*** Block opens ***

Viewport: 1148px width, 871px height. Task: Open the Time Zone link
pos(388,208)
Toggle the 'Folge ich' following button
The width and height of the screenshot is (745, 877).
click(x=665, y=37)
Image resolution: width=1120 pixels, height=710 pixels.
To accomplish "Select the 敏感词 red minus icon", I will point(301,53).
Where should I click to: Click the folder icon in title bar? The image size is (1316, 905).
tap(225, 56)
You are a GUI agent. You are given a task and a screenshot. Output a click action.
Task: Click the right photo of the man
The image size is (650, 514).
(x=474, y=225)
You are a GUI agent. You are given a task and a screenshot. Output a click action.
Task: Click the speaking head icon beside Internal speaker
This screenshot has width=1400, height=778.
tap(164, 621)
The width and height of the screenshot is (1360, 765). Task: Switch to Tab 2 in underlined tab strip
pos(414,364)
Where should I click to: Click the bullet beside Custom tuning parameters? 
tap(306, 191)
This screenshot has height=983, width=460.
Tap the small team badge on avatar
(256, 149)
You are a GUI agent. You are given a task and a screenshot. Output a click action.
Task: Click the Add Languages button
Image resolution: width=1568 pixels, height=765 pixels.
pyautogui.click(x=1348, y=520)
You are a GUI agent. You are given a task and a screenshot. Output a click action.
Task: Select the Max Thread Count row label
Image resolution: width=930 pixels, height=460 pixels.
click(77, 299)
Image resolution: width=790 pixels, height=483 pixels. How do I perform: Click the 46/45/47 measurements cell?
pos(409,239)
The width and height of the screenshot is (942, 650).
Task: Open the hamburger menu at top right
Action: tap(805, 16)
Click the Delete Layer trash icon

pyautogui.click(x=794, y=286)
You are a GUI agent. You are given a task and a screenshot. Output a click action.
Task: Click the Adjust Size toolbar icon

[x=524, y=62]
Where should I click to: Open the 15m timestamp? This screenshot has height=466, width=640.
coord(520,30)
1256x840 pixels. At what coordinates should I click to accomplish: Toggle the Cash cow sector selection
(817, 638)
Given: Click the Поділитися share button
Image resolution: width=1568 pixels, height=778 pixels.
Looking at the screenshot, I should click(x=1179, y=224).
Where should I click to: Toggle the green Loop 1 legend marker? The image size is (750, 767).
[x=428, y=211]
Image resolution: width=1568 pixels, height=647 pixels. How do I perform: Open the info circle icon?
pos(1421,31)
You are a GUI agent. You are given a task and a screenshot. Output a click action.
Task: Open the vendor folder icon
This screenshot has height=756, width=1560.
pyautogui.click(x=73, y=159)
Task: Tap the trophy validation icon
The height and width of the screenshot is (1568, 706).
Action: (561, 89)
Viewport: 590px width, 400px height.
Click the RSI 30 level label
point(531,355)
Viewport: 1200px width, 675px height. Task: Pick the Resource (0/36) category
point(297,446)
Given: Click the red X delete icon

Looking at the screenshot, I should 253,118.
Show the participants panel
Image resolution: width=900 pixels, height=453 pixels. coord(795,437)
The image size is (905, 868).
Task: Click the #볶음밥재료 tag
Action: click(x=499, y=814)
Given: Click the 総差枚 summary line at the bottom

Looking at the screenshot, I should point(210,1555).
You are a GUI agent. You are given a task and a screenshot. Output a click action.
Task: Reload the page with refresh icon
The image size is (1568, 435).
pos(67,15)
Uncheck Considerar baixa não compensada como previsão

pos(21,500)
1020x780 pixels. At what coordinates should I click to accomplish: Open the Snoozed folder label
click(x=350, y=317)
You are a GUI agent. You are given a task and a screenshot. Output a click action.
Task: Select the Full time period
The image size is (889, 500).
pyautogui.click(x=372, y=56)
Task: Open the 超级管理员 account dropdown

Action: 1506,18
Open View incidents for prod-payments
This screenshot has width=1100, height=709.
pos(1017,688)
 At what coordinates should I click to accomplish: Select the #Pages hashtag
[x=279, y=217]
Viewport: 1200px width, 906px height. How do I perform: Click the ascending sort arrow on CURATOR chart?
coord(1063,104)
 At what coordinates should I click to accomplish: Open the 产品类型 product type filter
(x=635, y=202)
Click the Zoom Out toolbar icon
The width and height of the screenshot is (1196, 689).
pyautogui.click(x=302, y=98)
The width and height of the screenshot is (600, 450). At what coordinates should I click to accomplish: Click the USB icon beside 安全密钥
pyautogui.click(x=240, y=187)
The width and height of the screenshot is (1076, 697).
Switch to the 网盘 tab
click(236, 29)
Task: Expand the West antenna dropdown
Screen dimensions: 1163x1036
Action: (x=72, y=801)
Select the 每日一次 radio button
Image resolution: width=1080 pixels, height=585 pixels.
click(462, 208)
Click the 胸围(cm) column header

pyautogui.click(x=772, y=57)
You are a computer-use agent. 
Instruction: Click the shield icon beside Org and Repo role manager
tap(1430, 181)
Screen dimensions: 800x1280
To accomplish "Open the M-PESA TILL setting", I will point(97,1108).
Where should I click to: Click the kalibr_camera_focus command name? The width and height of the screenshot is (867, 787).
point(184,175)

*** Block closes ***

» YOUR OBJECTIVE
Retype, in the same exact form, the lines of the material above from the line holding "1020x780 pixels. At" through the line holding "Select the 每日一次 radio button".

» ANSWER TO THIS PROBLEM
1020x780 pixels. At what coordinates should I click to accomplish: Open the Snoozed folder label
click(x=350, y=317)
You are a GUI agent. You are given a task and a screenshot. Output a click action.
Task: Select the Full time period
The image size is (889, 500).
pyautogui.click(x=372, y=56)
Task: Open the 超级管理员 account dropdown

Action: 1506,18
Open View incidents for prod-payments
This screenshot has width=1100, height=709.
pos(1017,688)
 At what coordinates should I click to accomplish: Select the #Pages hashtag
[x=279, y=217]
Viewport: 1200px width, 906px height. How do I perform: Click the ascending sort arrow on CURATOR chart?
coord(1063,104)
 At what coordinates should I click to accomplish: Open the 产品类型 product type filter
(x=635, y=202)
Click the Zoom Out toolbar icon
The width and height of the screenshot is (1196, 689).
pyautogui.click(x=302, y=98)
The width and height of the screenshot is (600, 450). At what coordinates should I click to accomplish: Click the USB icon beside 安全密钥
pyautogui.click(x=240, y=187)
The width and height of the screenshot is (1076, 697).
Switch to the 网盘 tab
click(236, 29)
Task: Expand the West antenna dropdown
Screen dimensions: 1163x1036
Action: (x=72, y=801)
Select the 每日一次 radio button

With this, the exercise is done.